Senior Lecturer in the Department of Sociology and Anthropology, Ben-Gurion University of the Negev. She holds a Ph.D. in Sociology from Tel Aviv University (2015), a postdoctoral fellowship at the Center for Gender Studies, SOAS, University of London (2015-2016), a postdoctoral fellowship in the Department of Sociology at Tel Aviv University (2016-2017), and a postdoctoral fellowship Ph.D. at the Humphrey Institute for Social Research, Ben-Gurion University of the Negev (2018-2020).
Dr. Maha Karbahi’s areas of interest focus on the connection between social change, family behavior, and gender inequality in societies in the process of change and specifically in Palestinian Arab society in Israel. Her research draws attention to the study of family life and employment, using a combined “ethnic lens” and “gender lens” and paying attention to the perspective of Palestinian Arab women, a group characterized by intersections between multiple marginal locations, which over the years has remained hidden from the research eye. Dr. Karkabi-Sabah’s research is published in professional journals and chapters in scientific books that are considered pioneers in family research, work, and gender equality.


Prof. Frances Raday

Professor Emeritus in the Lieberman Chair in Labor Law, in the Faculty of Law at the Hebrew University and serves as a full professor in the College of Management’s academic track, where she also serves as chair of the graduate program and as honorary president of the Concord Center for International Law Absorption. Radai was a member of a working group of the UN Human Rights Council on discrimination against women. In addition, she is a prominent and feminist human rights activist.


Dr. Rawia Aburabia 

Faculty member of Sapir Academic College’s School of Law, received her PhD from the Hebrew University of Jerusalem. Her research deals with the interface between law, gender, minorities, and human rights. Has published in leading journals on the subject of the matrimonial laws pertaining to Muslim women in Israel. Her book Under the Law, Outside Justice: Polygamy, Gendered Citizenship, and Colonialism in Israeli Law is expected to be published as part of the Gender Series of Kibbutz Meuhad Publishing House.

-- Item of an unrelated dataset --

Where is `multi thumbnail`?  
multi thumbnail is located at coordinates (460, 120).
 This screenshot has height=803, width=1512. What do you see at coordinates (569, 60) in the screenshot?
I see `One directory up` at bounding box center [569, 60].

Dr. Aburabia has extensive experience in international human rights and public law. She has worked as a jurist for the Association for Civil Right and has been invited as a specialist to address such international forums as the United Nations and the European Parliament on the subject of indigenous communities and minority rights. She has interned with Human Rights Watch in Washington DC, and has been a member of the executive board of Amnesty International. In 2018, she was selected by the magazine Globes as one of the 40 most promising young persons in Israel under the age of 40.



Ron Kessler

With over two decades of experience in the field of digital content, Ron has participated in numerous political and social campaigns. He helped run the digital activity of senior public officials, and worked in various NGOs. Ron is a fundamentally optimistic man, who believes that Israel can be changed and so can people. Lives in Tel Aviv.